News - 04.04.2016

Nejib Chebbi: Faut-il amender la constitution?

Nejib Chebbi: Faut-il amender la constitution?

Je serai le dernier à m opposer à une réforme constitutionnelle pour avoir proposé en 2009 un projet de constitution à régime présidentiel et défendu en 2011 la révision de la constitution de 1959 dans le sens d’une séparation des pouvoirs qui limiterait les pouvoirs du Président sans le cantonner dans un rôle purement symbolique. Si la classe politique avait accepté cette démarche, elle aurait épargné à la Tunisie trois longues années tumultueuses qui ont fragilisé le pays sur les plans économique, social, sécuritaire et politique ! Mais une sainte alliance s’est constituée à l’époque allant de la droite religieuse à l’extrême gauche communiste pour diaboliser cette proposition et son auteur ! On ne refait pas l’histoire, hélas, et à l’exception du conducteur les occupants d’une voiture ne regardent jamais le rétroviseur.

Aujourd’hui on nous dit que la constitution est hybride, qu’elle institue un exécutif bicéphale qui hypothèque le bon fonctionnement des institutions.

Cela est vrai et ce caractère hybride est né  d’un compromis aux négociations de Dar Edh-Dhiafa qui a conçu le projet de constitution et que l’Assemblée Nationale Constituante a entériné en juin 2013. A l’époque Ennahdha, pensant remporter les prochaines législatives et sachant ses chances fort réduites pour remporter la présidentielle, défendait bec et ongle le régime parlementaire.Les tenants du régime présidentiel, minoritaires parce que la majorité des forces politiques était encore sous l’effet de la réaction au régime présidentialiste, se sont contentées quant à elles de grignoter le maximum de prérogatives au profit du Président. C’est ainsi qu’on l’a doté d’un domaine réservé (la défense, les affaires étrangères et la Sécurité nationale) qu’il obtint le droit de présider le conseil des ministres chaque fois qu’il le jugeait opportun, qu’il eut l’initiative des lois et le droit de s’adresser directement au parlement, etc.

Le compromis n’était pas mauvais en soi et l’on peut dire que la constitution de la deuxième république tunisienne est la sœur cadette de la constitution française. Le Président français préside le conseil des ministres mais dispose en plus du droit de fixer son ordre du jour ainsi que du droit de renvoyer le parlement. Mais, le régime français demeure parlementaire, le chef du gouvernement est le chef de la majorité parlementaire et le président n’a aucun droit de le renvoyer ou de limoger l’un quelconque de ses ministres.
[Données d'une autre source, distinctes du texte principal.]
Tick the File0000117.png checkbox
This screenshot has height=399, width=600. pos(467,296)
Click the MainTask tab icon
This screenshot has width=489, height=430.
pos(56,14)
Amender la constitution tunisienne pour renforcer les prérogatives du Président est envisageable et souhaitable. Toutes les constitutions sont perfectibles. La constitution américaine, la première de l’époque moderne, a connu 25 amendements en plus de deux cents ans. Mais ne nous trompons pas. La question qui nous interpelle aujourd’hui n’est ni constitutionnelle ni institutionnelle, elleest purement politique.
Souvenons nous des périodes de cohabitation en France lorsque le rôle du Président était réduit à une portion congrue.  Le caractère parlementaire du régime s’affirmait au grand jour et le premier ministre occultait le président même dans les affaires internationales.

Si nous nous acheminons aujourd’hui vers une paralysie du système de la IIème république, ce n’est point en raison du caractère hybride de la constitution mais bel et bien parce que le Président, a perdu la majorité au sein du parlement, suite à la scission de Nida Tounes, le parti originairement majoritaire. Si Nida avait maintenu sa cohésion, le Président serait encore craint par le Premier ministre et par ses alliés de la Nahdha. Car à l’instar de monsieur Hollande, il n’aurait eu aucune peine à demander au Premier ministre de lui remettre la démission de son gouvernement.

La question est donc politique et à moins de reconstituer une majorité présidentielle au parlement, la paralysie du système risque de se prolonger et d’ajouter une cause supplémentaire aux causes de la crise grave que connaît le pays.
Le Président peut-il encore reconstituer sa majorité et rééquilibrer le paysage politique? Le respect de la volonté populaire telle qu’exprimée lors du dernier scrutin et l’intérêt supérieur du pays exigent que l’on y aide.